TEXT PASSAGE —
====
Readers care about such minutiae, and so do I. Perhaps it seems trivial but making sure I get such facts right is my pledge to readers. I want them to know that the period details they read about in my stories are as accurate as I can make them. Sure, the stories and the characters are fiction (with a few historical figures thrown in to make things interesting), but by and large, readers are learning what life was like “back in the day,” whether it was living through a massive earthquake, suffering from bubonic plague, or getting stuck in a mental asylum with no easy way out.
One more note about historical research as it pertains to fiction: I try to follow the old adage “less is more.” Recently a friend who loves historical fiction said to me, “I’d love doing the research—not the writing, just the research!” And I knew what she meant. It’s completely engrossing to learn about a different place and time—what challenges men and women faced, what disadvantages they experienced, what everyday life was like. And it’s so tempting to share much of what I’ve learned. But I try very hard to make the historical detail serve the story. I want readers to care about what’s happening within my fictional world; I can’t afford to bog them down with too much description or explanation (what writers sometimes call an “info dump.”) My goal is to have readers effortlessly merge into the Gilded Age as they follow characters they care about, picking up interesting details here and there, and knowing that when it comes to historical verisimilitude, I won’t lead them astray.
====
DATASET EXCERPT —
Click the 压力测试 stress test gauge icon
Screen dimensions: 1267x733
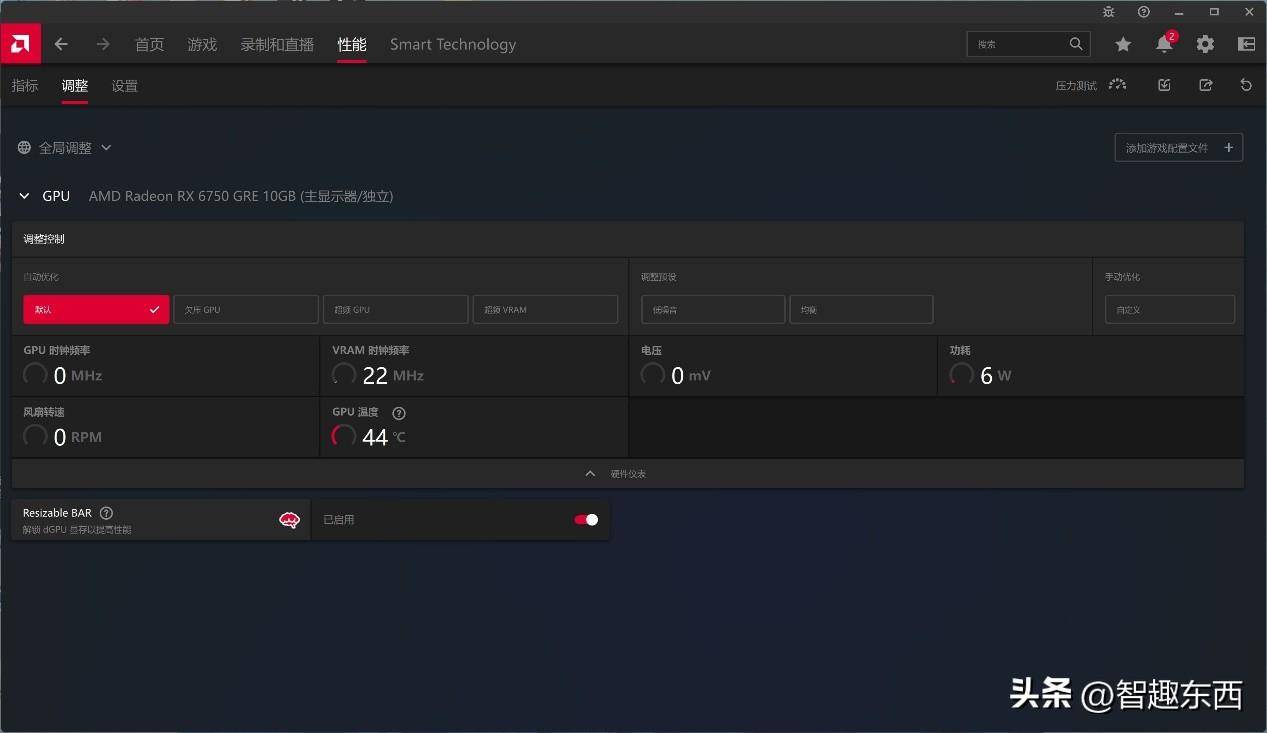coord(1118,85)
====
REQUIRED WORK — In the passage about historical research in fiction, which historical era does the writer want readers to merge into effortlessly?

SOLUTION BELOW — The Gilded Age.